Risk Assessments for International City Excursions
Managing Risk In Complex Urban Environments

Kyoto is a city of contrasts, a bustling mega-city of 1.5 million people connected to Osaka in an unbroken chain of high-rise apartments. It’s an astonishing, busy place, and for a school leader planning an international school trip, it represents a complex environmental risk assessment challenge.
I arrived by Shinkansen (Bullet Train) from Tokyo, navigating crowds that make rush hour in Sydney look calm. Whether you are in Tokyo or Kyoto, the outward impression of these Japanese cities can be overwhelming—tall, functional buildings and random sprawling developments.
However, once you step inside the "urban jungle," you find hidden gems of the ancient world living alongside colossal skyscrapers.
Managing the Contrast: A Risk Perspective
From a risk management perspective, these contrasts require distinct strategies. You are effectively managing two different excursions in one day.

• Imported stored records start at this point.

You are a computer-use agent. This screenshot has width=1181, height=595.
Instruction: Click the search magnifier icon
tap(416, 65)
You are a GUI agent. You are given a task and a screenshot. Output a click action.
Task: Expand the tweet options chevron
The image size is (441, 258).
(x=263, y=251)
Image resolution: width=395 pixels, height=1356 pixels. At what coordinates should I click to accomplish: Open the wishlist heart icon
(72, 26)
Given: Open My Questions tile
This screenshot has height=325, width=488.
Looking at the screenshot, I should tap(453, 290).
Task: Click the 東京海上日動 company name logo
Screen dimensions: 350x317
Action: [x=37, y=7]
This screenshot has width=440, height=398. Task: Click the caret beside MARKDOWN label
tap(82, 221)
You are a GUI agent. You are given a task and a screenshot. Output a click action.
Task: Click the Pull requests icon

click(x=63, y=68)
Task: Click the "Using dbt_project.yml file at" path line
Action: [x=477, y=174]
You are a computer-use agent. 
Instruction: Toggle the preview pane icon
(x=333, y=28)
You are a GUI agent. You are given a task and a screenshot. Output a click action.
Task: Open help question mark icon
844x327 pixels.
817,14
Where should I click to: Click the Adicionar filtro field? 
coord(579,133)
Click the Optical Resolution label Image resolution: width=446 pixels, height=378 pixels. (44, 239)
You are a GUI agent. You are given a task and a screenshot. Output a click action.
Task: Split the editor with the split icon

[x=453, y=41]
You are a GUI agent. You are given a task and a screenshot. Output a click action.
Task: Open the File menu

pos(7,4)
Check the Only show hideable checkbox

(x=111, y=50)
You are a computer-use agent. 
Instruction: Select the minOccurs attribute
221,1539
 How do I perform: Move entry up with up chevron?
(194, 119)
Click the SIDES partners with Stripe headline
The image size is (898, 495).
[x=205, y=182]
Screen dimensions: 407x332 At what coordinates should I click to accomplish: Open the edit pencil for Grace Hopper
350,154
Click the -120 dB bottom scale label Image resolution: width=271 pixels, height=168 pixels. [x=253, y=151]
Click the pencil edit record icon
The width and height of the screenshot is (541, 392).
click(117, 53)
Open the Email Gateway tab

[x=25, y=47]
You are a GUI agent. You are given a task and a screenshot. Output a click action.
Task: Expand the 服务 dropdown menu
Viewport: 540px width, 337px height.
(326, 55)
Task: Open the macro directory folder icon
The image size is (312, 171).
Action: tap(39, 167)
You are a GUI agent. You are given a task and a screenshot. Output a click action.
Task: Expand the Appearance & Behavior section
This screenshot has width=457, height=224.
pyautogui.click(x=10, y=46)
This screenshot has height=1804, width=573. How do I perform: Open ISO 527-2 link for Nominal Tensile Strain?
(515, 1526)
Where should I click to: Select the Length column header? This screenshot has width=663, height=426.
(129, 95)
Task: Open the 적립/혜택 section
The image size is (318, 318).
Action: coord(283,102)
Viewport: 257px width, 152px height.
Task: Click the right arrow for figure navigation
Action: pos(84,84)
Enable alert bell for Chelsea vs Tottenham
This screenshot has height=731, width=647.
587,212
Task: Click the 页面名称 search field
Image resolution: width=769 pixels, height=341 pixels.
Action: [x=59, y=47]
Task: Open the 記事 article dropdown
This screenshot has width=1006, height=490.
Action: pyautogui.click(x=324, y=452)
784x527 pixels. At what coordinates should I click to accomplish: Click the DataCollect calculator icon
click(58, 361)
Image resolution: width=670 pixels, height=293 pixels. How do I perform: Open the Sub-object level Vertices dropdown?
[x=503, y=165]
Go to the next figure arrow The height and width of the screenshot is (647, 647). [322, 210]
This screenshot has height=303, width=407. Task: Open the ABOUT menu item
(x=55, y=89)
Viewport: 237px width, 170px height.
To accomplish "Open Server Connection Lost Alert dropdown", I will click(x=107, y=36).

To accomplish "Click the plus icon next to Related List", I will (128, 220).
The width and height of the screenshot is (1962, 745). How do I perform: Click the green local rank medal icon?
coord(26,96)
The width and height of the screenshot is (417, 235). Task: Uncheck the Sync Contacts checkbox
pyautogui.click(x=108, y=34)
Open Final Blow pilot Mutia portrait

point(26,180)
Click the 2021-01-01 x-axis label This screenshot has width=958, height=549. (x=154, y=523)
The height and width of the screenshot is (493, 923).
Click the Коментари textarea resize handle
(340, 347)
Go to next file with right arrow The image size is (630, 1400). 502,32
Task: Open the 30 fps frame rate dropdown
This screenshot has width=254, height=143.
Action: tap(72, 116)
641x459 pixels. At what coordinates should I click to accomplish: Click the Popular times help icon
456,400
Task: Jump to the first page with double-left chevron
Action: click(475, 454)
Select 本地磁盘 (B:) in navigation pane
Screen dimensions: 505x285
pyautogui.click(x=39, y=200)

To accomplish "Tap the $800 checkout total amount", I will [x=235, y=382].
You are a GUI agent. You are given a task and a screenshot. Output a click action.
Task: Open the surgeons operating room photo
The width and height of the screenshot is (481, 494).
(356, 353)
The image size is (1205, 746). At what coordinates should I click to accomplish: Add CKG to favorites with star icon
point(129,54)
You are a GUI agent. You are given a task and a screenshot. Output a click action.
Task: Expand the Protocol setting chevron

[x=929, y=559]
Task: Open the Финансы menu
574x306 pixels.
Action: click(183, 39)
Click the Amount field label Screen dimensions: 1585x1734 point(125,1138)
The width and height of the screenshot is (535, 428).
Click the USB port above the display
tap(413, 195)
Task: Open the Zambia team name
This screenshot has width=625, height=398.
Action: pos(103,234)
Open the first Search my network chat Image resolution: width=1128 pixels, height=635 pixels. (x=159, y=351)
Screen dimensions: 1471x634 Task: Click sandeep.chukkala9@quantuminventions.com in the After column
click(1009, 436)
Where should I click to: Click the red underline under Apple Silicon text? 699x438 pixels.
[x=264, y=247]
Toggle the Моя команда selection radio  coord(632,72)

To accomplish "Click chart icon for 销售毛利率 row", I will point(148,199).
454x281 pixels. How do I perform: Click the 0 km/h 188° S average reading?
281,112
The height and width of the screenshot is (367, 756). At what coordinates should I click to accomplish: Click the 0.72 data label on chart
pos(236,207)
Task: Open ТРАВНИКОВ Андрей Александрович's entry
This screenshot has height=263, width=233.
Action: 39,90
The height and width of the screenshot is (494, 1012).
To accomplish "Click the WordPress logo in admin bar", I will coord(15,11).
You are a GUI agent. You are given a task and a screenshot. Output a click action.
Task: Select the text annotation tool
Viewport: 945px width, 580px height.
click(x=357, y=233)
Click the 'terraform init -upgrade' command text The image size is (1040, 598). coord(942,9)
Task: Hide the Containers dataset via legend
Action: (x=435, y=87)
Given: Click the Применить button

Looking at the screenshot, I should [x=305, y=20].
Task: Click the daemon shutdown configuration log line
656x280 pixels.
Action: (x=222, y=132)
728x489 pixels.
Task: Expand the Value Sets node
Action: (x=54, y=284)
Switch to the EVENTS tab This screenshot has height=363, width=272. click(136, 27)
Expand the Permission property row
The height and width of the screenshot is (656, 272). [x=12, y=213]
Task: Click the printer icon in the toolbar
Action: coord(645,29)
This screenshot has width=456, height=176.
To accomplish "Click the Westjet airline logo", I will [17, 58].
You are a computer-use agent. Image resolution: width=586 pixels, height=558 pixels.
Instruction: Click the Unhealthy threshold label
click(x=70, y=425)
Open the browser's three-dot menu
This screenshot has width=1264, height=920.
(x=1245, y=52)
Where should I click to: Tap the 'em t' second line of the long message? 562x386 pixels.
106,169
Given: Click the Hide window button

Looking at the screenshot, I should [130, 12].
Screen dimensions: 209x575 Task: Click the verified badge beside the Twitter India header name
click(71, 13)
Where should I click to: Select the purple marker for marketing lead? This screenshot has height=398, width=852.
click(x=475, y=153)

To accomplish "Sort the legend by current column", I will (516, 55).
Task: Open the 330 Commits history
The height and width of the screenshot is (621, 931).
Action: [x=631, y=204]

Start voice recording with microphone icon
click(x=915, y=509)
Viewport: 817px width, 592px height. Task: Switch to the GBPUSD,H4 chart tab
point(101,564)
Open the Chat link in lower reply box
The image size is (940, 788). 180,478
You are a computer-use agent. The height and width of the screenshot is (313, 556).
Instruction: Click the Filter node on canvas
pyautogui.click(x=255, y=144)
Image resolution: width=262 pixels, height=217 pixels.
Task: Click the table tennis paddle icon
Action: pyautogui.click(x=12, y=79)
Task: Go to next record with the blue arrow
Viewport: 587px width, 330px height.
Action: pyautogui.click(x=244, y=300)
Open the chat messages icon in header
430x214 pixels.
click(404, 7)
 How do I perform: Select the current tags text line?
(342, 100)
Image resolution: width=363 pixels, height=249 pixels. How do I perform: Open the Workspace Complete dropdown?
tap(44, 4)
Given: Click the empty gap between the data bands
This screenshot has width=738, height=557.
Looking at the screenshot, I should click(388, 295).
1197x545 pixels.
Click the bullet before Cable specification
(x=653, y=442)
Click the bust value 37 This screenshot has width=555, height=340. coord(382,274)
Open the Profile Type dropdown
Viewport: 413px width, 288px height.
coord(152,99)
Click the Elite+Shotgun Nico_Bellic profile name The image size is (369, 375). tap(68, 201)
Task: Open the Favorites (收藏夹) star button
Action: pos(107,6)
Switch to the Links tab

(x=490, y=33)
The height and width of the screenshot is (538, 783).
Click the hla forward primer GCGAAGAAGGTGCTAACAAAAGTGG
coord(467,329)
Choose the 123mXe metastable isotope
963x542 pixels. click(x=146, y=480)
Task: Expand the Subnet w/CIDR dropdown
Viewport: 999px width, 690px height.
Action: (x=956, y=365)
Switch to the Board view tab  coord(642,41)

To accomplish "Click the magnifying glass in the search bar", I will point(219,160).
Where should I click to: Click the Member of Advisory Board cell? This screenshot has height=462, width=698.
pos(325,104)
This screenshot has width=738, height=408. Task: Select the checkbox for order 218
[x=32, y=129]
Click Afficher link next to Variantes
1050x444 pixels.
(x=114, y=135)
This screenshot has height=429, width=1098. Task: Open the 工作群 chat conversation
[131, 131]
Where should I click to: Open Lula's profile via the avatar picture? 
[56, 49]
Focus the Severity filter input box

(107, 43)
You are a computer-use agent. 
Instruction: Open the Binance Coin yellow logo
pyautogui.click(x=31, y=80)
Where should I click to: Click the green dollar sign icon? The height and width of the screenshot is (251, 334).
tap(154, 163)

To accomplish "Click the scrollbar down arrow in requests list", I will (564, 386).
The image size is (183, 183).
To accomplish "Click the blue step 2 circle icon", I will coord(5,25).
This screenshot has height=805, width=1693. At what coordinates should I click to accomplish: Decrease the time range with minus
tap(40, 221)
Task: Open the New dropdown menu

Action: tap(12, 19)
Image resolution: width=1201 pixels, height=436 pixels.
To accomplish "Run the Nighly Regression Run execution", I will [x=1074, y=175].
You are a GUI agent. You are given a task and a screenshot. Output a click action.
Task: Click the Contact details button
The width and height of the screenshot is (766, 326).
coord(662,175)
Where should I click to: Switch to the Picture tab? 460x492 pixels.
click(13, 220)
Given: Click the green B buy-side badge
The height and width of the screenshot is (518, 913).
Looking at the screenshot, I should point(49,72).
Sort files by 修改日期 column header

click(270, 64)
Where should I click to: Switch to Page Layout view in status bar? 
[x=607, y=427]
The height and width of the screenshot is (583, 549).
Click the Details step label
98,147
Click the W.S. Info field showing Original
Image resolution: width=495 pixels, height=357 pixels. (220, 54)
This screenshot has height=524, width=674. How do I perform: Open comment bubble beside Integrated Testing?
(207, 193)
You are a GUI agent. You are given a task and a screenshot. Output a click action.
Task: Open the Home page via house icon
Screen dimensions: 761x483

1. The High-Stimulus Environment (The City) Walking ten minutes down the road brings you to gaudy neon-lit malls and swiftly moving crowds of commuters.
- The Risk: Separation, sensory overload, and traffic hazards.
- The Control: Navigating crowded stations (like my experience in Tokyo) requires strict supervision protocols, buddy systems, and clear lost student procedures.
2. The Low-Stimulus Environment (The Heritage Site) Step through a simple wooden doorway, and you are in another world. The manic pace vanishes, replaced by the serenity of Zen gardens and bamboo water features.
- The Risk: Cultural insensitivity and behavioural breaches.
- The Control: The risk here isn't physical safety; it's reputational. Students must be briefed on cultural expectations silence, respect, and movement before they cross that threshold.
Connecting the Old and New
I found this contrast starkest at the Japanese Gardens next to Himeji Castle. Outside: a major four-lane road and a massive car park. Inside: a masterfully designed garden where I heard birds chirping for the first time in days.
For schools, the challenge is connecting these dots. We must teach students to value global heritage while navigating the modern digital age.
When writing your international school trip risk assessment, don't just focus on the flights and hotels. Focus on the transitions. How do you move a group of excited teenagers from a high-stimulus neon mall to a silent, ancient temple without causing a scene?
Getting your risk management right for your school excursions is critical and it’s not just about expeditions, a city tour can have far more complex risks than a camping trip may ever have.
That is the art of overseas excursion planning. It’s about designing a flow that respects the old, navigates the new and keeps everyone’s safety as a key focus in the process.